From the opening of the film it’s obvious that Tobey McGuire has improved his acting skills by being more charismatic as Peter. Kirsten Dunst reprises her role as the lovely Mary-Jane Watson.  Cast mostly for her looks she is convincing enough as the love of Pete’s life and we also get to hear her sing.   Aside from sounding like the average first-round American Idol contestant (which plays into a plot element) she is unlikely to leave Hollywood for Broadway anytime soon.

The new additions were perfectly cast, and in some cases you wonder why they don’t have larger roles in bigger movies. First there is Thomas Haden Church.  Yes the very same man who played Lowell, the slow-witted mechanic on TV’s “Wings”.  Since the show was canceled he’s spent a lot of time in the gym. And once he puts on a green shirt it’s as if he stepped right out of a campy 70’s comic book to become the big-screen Sandman.  
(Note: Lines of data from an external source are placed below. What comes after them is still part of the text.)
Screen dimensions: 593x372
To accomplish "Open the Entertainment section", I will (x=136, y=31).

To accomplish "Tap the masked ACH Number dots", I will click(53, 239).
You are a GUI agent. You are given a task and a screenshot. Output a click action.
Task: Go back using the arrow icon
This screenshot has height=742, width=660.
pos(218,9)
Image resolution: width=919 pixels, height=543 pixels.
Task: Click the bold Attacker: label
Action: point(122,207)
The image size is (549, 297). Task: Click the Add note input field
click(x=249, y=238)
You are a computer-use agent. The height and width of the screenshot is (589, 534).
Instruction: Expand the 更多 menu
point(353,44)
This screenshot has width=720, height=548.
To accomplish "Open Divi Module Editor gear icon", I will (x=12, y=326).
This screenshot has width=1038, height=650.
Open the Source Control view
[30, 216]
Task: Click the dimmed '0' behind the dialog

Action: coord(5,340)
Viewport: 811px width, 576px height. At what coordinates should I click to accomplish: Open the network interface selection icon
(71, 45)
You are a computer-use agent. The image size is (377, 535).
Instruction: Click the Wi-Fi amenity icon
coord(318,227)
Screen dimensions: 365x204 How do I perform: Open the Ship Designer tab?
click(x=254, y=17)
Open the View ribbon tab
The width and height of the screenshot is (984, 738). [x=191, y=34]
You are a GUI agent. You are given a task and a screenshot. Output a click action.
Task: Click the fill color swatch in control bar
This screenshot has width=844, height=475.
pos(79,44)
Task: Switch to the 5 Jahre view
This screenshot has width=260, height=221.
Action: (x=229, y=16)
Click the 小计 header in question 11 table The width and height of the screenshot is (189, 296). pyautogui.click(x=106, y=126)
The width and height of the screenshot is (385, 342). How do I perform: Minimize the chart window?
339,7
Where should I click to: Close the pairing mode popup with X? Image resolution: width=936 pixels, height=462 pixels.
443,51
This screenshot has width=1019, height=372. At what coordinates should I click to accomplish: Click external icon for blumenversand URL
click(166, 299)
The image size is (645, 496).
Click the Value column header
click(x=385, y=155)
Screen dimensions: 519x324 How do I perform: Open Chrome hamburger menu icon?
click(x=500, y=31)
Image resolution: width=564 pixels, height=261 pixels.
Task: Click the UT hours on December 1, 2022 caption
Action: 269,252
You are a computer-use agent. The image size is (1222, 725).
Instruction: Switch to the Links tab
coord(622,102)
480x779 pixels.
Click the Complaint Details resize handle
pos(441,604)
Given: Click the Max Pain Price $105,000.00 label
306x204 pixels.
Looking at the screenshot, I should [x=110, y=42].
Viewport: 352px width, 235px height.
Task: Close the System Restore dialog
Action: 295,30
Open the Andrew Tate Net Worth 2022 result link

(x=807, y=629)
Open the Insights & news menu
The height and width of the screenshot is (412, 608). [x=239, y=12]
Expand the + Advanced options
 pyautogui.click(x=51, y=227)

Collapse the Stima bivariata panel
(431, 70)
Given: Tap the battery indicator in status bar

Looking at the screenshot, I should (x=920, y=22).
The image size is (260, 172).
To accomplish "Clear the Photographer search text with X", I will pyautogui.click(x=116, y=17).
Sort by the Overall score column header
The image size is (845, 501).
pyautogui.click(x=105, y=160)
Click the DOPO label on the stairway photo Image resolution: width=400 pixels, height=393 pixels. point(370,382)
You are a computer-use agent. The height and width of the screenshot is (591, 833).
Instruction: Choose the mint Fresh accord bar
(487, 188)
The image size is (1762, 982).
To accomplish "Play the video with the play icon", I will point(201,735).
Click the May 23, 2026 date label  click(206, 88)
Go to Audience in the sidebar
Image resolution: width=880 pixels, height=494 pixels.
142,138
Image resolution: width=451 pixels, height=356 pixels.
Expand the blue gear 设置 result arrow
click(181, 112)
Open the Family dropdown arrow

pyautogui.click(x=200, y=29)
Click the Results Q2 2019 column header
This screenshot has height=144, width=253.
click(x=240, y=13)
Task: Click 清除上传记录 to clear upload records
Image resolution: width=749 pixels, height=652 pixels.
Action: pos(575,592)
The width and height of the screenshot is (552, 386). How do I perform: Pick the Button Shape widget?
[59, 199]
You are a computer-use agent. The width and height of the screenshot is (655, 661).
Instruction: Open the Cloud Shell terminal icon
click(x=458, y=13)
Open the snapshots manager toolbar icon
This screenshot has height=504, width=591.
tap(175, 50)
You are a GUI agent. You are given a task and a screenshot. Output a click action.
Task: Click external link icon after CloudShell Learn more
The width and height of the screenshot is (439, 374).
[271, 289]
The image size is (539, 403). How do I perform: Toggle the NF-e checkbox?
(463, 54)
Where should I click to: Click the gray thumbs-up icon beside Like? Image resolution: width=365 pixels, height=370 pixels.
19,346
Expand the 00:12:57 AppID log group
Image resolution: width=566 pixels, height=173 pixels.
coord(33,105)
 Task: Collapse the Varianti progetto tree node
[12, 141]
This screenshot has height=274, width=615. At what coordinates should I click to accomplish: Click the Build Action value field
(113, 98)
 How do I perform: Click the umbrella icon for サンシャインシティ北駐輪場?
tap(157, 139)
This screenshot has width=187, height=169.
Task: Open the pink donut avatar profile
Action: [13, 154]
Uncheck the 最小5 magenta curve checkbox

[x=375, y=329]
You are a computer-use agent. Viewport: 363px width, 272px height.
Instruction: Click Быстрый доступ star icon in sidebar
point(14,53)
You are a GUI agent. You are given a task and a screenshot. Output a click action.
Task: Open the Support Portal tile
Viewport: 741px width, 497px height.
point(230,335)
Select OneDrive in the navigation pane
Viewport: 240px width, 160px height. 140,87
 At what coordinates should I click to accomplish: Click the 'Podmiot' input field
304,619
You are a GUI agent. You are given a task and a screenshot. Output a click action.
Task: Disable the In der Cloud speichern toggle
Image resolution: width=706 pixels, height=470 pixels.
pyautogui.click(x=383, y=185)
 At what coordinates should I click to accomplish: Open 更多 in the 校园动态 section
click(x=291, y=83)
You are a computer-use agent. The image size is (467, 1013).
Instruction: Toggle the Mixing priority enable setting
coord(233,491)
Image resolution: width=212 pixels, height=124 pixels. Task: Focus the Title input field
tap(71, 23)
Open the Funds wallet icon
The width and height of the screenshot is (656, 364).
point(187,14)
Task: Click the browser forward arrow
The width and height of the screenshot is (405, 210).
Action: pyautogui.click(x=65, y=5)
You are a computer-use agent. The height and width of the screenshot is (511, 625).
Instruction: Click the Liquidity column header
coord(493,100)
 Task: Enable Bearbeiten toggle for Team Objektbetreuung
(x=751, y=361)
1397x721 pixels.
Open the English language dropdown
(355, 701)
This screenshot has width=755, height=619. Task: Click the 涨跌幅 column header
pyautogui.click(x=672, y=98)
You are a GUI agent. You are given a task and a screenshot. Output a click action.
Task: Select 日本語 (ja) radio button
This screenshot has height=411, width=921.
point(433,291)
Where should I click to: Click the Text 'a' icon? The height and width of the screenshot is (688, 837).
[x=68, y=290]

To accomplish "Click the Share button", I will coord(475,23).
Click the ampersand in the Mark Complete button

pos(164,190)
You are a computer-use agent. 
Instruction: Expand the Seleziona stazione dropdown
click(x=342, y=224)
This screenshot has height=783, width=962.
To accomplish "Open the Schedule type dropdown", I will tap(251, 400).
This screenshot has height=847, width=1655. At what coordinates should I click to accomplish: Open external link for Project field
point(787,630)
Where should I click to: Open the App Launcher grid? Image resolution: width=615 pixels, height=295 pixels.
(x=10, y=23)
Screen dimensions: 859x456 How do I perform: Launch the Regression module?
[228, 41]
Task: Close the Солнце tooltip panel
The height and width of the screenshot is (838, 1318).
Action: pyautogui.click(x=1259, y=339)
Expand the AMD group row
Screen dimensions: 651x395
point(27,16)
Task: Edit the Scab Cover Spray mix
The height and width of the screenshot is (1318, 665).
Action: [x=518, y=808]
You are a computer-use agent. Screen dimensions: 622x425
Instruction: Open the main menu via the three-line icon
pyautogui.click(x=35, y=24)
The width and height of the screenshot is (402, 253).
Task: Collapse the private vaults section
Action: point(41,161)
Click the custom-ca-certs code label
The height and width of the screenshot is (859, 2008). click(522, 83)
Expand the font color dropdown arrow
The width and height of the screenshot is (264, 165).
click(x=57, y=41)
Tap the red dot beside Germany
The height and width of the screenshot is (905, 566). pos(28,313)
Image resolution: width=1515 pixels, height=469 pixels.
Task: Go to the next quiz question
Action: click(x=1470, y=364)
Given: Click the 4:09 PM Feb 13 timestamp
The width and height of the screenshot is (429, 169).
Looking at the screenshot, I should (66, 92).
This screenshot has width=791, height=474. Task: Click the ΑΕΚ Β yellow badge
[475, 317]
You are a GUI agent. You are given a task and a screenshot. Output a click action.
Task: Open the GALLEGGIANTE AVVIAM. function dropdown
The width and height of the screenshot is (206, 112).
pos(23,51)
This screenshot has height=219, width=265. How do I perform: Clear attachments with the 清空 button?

Topher Grace (That 70’s Show) joins the cast as Eddie Brock, a hotshot photographer who rivals Peter at the Daily Bugle. Finally in a role where he doesn’t play a total dork, Grace, is immediately charming, witty and a scene-stealer; just enough that you’re not afraid to think of him as the jerk he turns out to be.

Amidst all of this going on, the main focus of the movie is the relationship between Peter and Mary-Jane.  This is where the movie becomes a romance with action.  Fortunately, unlike “Attack of the Clones” all the romance isn’t done all at once loosing the whole pace of the film. Each action sequence is toggled against a romance scene.  It’s clear that Director Sam Raimi believes that it’s the acceleration, not the speed that moves a moviegoer to the edge of his seat.    These relationship scenes do serve as a pause between action for a mental, an visual breath catcher, but also because this really is a movie about a romance (with tons of action happening all around the sappy stuff).

An unaccredited character is the special effects department. “Spider-Man 2” lacked any progress their computer generated animation from the first film.  It was fairly obvious what was animated and what wasn’t. On top of this the CG was not done very well at all.  From the sandman’s transition between a man and being a cloud of dust and the oozing alien symbiant, which becomes the evil Venom, visual effects are seamless, aesthetic and realistic.

True to the vision of creator Stan Lee, each of these new characters has a sympathetic cause.  Nobody is evil for the sake of being evil.  Something happens to them that becomes their reason for their malicious ways.

There is one pivotal scene in a church where two characters swap sides between good and bad.   However despite the setting there is no religious context for the change. Instead the real theme here is Karma.   While each of these characters has good intentions, good things happen to them, on the other side of the coin bad things happen to them when they have bad intentions.

Spider-Man 3 does have its problems, though. There are two music montages almost immediately following each other. While both serve to explain character personality transitions the fact that there are two end up negating each other. Finally, between the black spider-suit, all the romantic scenes, and the simple fact that Pete can’t seem to keep his mask on (my biggest problem with Spider-Man 2), you begin to think, “Gee, there’s not much spider-man in this movie”.

There was a lot expected of this movie, and everything got delivered. Take a date, there’s plenty of romance between MJ and Pete, Lots of action because everyone wants a piece of Spidey. Karma, retribution and redemption all tied up in one brightly colored, spandex-wearing package.